Category killers are the tech stocks which provide the greatest returns to its investors. A category killer is the tech company which has an innogration strategy and has its strategy tentacles spanning multiple categories. Stated more simply, they are anticipating leading the industry by seeking to become the category killer. In the highly Darwinian world of technology the competition never stands still.
For leading-edge tech companies – even the category leaders – ever vigilant focus on innogration must be maintained. A company’s innogration plan is critical but it is never the end of the story. Financials are the second half of the equation. How a company is faring with cash on hand and managing debt, as well as quarter-over-quarter revenue flows, provides the fuel to deliver the innogration required to become the category killer. When a company such as BlackBerry loses its decisive critical mass there are no strategies which can save them. We saw this when BlackBerry recently capitulated, announcing that it was up for sale to the highest bidder earlier this year.

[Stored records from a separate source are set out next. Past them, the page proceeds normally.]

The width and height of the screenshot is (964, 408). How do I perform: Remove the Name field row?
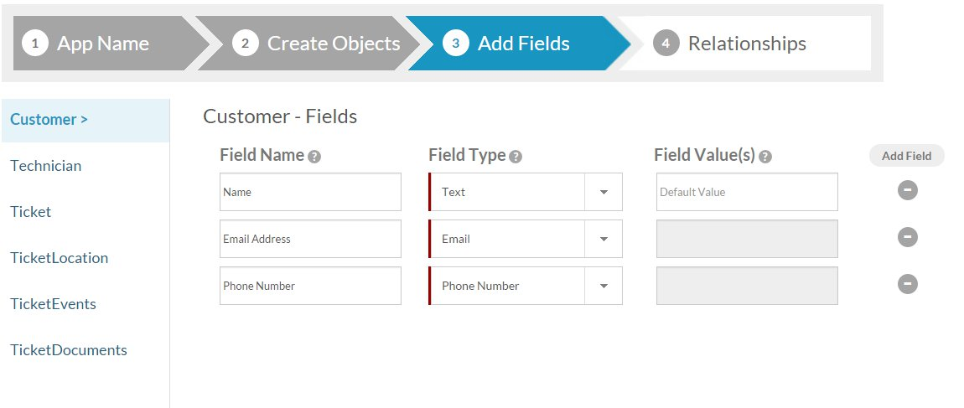click(x=907, y=191)
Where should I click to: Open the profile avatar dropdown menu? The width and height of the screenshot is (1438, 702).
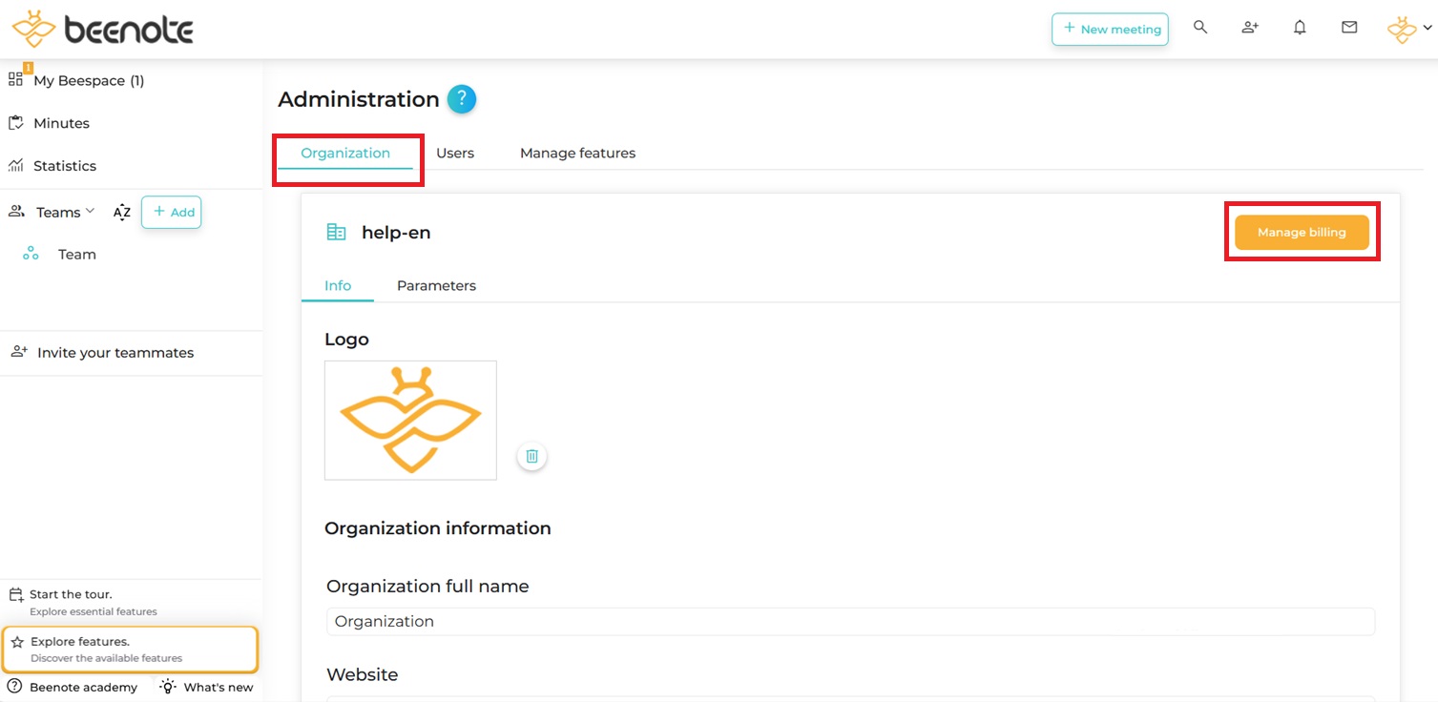(1408, 30)
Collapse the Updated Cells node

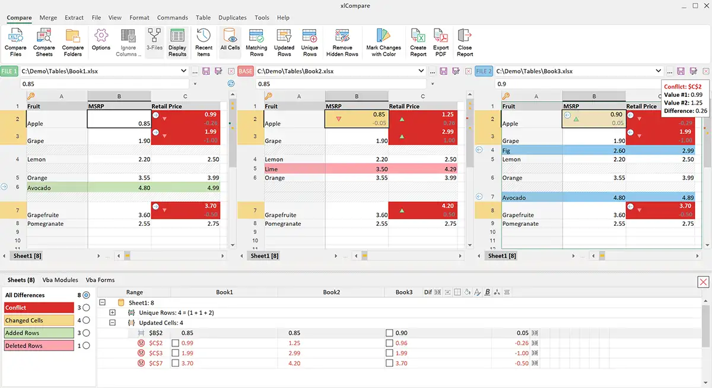pyautogui.click(x=112, y=323)
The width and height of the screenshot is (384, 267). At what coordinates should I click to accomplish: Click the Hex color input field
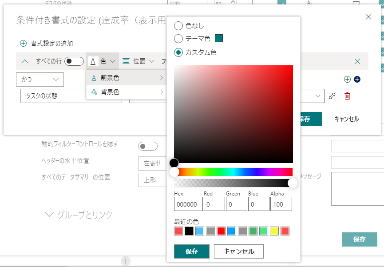point(188,204)
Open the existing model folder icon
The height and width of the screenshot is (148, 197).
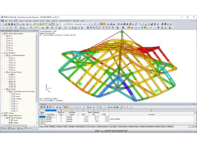(6, 24)
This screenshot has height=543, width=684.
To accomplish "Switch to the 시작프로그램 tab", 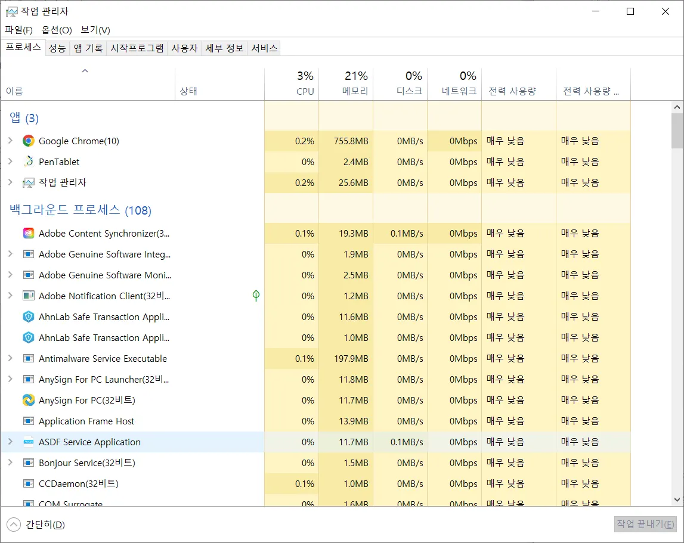I will click(x=137, y=48).
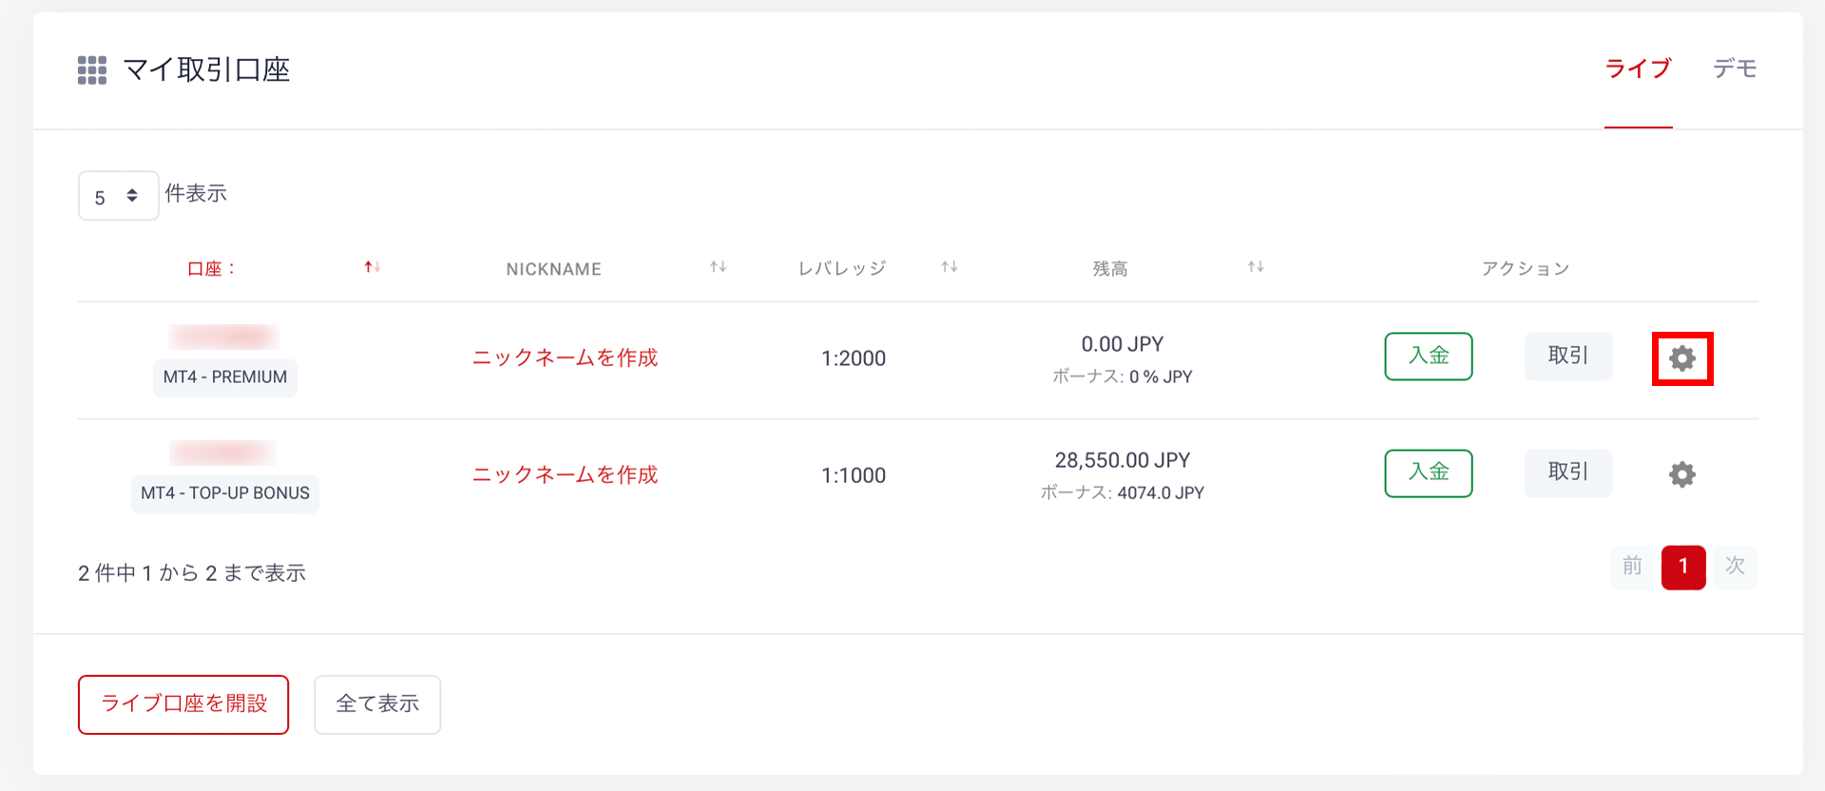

Apple, which had lost the personal computer battle to Microsoft in the 1990s, remained as the second runner up in that category. However, Apple maintained the fuel it needed to compete in the Smartphone category because it had cash on hand to invest in its new innogration plans. Those plans have gone on to tip the balance of competition not only for Smartphones, but through a process of creative destruction has also changed the marketplace for PCs. PC sales are in decline as end-users are choosing to do more email, messaging and surfing on their Smartphones, and less on PCs.
BlackBerry’s blind spot
BlackBerry, with its initial lead in Smartphones, never dominated the cellular category. BlackBerry saw itself as the niche provider in a business type – cell services. It never saw the Smartphone market until it was far too late to effectively compete. Innogration is critical as it is requires the fuel of cash on hand and/or revenue flows to execute in the marketplace, and BlackBerry failed to recognize this.
Similar to the “blind spot” that prevents a driver from seeing a vehicle right next to them, BlackBerry (formerly RIM) was focused only the road directly in front of it, never realizing it was in danger of falling behind. By the time it realized it had been passed it was already too far back to catch up. Even worse, the road ahead was beginning to curve in another direction. It’s only hope of winning the race would have been to replace the motor with one twice as powerful – or innograte – while the car was still moving.
The lesson of BlackBerry is that a tech company that fails to innograte is effectively fighting with one hand tied behind its back. Those that do innograte are not only fighting with their own two hands, but with a couple more acquired from other innovators so it’s not difficult to figure who is going to win the fight. We are only focused on who the winners are and they will be. This is where the greatest and most likely long term positive investment returns can be found.
Next Issue: Understanding Innogration
SPECIAL ALERT: Speaking of BlackBerry (NASDAQ: BBRY), earlier this month it announced that it was suspending the public auction for its stock as a result of insufficient interest. We can’t say we’re surprised, as ten months ago we predicted that it was headed for the scrap heap and worth no more than the value of its patents and tangible assets. We still think we’re right about that, so don’t be tempted to rush in and buy BBRY at what may appear to be an oversold condition. With over 500 million shares outstanding and an enterprise value of just over $1 billion, it is difficult to justify a stock price much in excess of $2/share. While a “dead cat bounce” may fool investors into thinking a bottom has been reached, we think this stock should be avoided altogether. BlackBerry pays no dividend, has no market leading product, and is losing money at an alarming rate. With so many healthy tech stocks to choose form, we don’t think you should risk your capital in one that must overcome daunting odds just to survive. Our opinion? Avoid BlackBerry at any price – it’s a falling knife that is going to hit the floor.